Ready to redraft, I caught some gastric infection that my husband recovered from in three days. Three months later I was still acutely unwell and my ME was in crisis. I staggered on but finally I had to stop work for a whole year.

In 25 years of ME I’d never been this ill and for so long and I was afraid. For the first months, I simply rested. I lay on the sofa, pottered into the garden, waited and hoped for my strength to return. I couldn’t look at a screen. I couldn’t read because I couldn’t focus or think – my brain had turned into a sack of lumpy sludge. I was exhausted.

Very slowly my brain and body began to find their shape again, have more moments of strength and clarity. I started to think about the novel, to make notes, to plan the next draft, and then I’d fall asleep again, but at least I had notes to come back to. Did I say that ME has given me the ability to forget even the most brilliant idea within minutes?

As I began to recover, I ambled. Some days I made it to the end of the garden, gazing at the plants, insects, colours and shadows before I tottered back indoors to rest. Gradually, I built up to exploring a handful of fields, poking in ditches, looking up into the oaks, sniffing the air, sucking it all in.

When eventually I came back to my manuscript I wrote in the same way. I poked my sentences to make them buzz, I lay in the long grass of a scene and waited to see what was going to appear, I sat quietly at the side of the room and watched my characters rub against each other.

Slow writing has allowed me time to feel the flow, the emotion, and the energy of the story and I’m glad it’s the only way I can do it now. And living like this has brought me up close with the wild world: nature is no longer a background blur as I rush past it. I hope the same is true of the people around me. This way of being has fed my writing.
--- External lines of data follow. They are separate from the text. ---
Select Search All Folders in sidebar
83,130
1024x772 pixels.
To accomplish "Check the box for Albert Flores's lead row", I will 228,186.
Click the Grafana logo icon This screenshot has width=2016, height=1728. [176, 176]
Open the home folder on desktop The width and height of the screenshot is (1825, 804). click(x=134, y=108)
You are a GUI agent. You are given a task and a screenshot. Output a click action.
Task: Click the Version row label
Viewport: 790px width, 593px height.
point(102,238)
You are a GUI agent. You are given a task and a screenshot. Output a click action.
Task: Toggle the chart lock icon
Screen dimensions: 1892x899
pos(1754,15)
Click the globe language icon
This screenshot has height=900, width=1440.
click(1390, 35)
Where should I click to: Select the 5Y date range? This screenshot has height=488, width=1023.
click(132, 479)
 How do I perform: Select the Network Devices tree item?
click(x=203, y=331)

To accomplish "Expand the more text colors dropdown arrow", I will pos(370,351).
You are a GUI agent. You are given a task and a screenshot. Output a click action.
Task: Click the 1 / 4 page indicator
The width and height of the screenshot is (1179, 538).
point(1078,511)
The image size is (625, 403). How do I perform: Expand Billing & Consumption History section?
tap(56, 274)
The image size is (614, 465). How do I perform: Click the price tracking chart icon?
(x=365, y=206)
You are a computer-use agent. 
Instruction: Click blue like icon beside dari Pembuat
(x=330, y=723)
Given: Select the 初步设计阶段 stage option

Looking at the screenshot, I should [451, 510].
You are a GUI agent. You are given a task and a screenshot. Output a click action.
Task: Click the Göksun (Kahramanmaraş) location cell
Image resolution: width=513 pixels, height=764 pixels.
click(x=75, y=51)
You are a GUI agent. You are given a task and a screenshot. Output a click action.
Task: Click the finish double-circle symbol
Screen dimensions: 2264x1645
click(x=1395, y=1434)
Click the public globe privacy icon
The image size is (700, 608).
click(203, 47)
Long ago I heard Hilary Mantel talk about her experience of writing Wolf Hall, and how – as a woman who lives with an unreliable body – it was incredible to feel Thomas Cromwell’s physical power and strength fill her. As I wrote my main character, Starling – tiny, wiry, strong, always on the move - I loved dropping myself into her. I may sometimes have taken it a little too far – a friend stopped me once to see if I was all right as I half-skipped, half-strode along a lane, inhabiting Starling’s body and her anger, fear and determination at her moment of leaving. It told me I was getting something right, and that maybe next time I should check who else was around.

That might make it sound as if ME is all in the mind, as if I should pull Starling’s vigour into my body like a medicine. If only it were that easy. ME affects my nervous and immune systems, stops my body recovering and generating energy and it doesn’t listen.

ME makes me feel tidal, as if my body is an ocean at the mercy of biological surges no one has been able to map. I can’t control it, and that’s hard.

Is that why I write? To find control? I don’t think so. Writing means finding the fine balance between exerting control and relinquishing myself to the unknown. In so many ways I’m still that dream cowboy trotting alone into the distant mountains: I don’t know what’s over there, or if I’ll come out alive, and sometimes I’m afraid of what’s ahead. But isn’t that fear at the heart of the best adventures, the richest stories?